Below we have the discount() method again but at the same level of abstraction. It’s clearer as discount() is now composed of well named methods that clearly express their intent and each have a single responsibility:

class Customer {
    private final LocalDate dateJoined;
    private final OrderHistory orderHistory;
    private final int referralsMade;

    Customer(LocalDate dateJoined) {
        this(dateJoined, new OrderHistory(new ArrayList<>()));
    }

    Customer(LocalDate dateJoined, OrderHistory orderHistory) {
        this(dateJoined, orderHistory, 0);
    }

    Customer(LocalDate dateJoined, OrderHistory orderHistory, int referralsMade) {
        this.dateJoined = dateJoined;
        this.orderHistory = orderHistory;
        this.referralsMade = referralsMade;
    }

    Discount discount() {
        Discount discountAwarded = new Discount(0);

        discountAwarded = discountAwarded.add(discountForNumberOfYearsWithCompany());
        discountAwarded = discountAwarded.add(discountForHighTotalHistoricalSpend());
        discountAwarded = discountAwarded.add(discountForHighNumberOfReferrals());

        return discountAwarded;
    }

    private Discount discountForHighNumberOfReferrals() {
        if(referralsMade >= 5) {
            return new Discount(0.05);
        }
        return new Discount(0);
    }

    private Discount discountForHighTotalHistoricalSpend() {
        Money totalOrderValue = orderHistory.totalOrderValue();
        if(totalOrderValue.greaterThanOrEqualTo(new Money(1000))) {
            return new Discount(0.05);
        }
        return new Discount(0);
    }

    private Discount discountForNumberOfYearsWithCompany() {
        if(ChronoUnit.YEARS.between(dateJoined, LocalDate.now()) >= 10) {
            return new Discount(0.40);
        }
        else if(ChronoUnit.YEARS.between(dateJoined, LocalDate.now()) >= 5) {
            return new Discount(0.30);
        }
        else if(ChronoUnit.YEARS.between(dateJoined, LocalDate.now()) >= 2) {
            return new Discount(0.25);
        }
        return new Discount(0);
    }
}

We could then refactor this a little further so that it’s more succinct and reads a bit more like english:

Discount discount() {
    return new Discount(0)
            .add(discountForNumberOfYearsWithCompany())
            .add(discountForHighTotalHistoricalSpend())
            .add(discountForHighNumberOfReferrals());
}

Now discount() is composed of smaller methods with a single responsibility and names that clearly express their intent.
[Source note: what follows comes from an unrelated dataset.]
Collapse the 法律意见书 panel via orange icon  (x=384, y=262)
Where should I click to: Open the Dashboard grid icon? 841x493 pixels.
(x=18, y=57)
We’re back at the following where discount() is operating at a single level of abstraction:

In conclusion keeping methods at a single level of abstraction helps maintainers better understand their intent from a high level perspective. Having to switch between high level abstractions and lower level details in the same method incurs a cognitive tax to readers of our code. We can be nicer to our fellow maintainers by decomposing long methods into smaller methods each with a single responsibility and clear names that express their intent.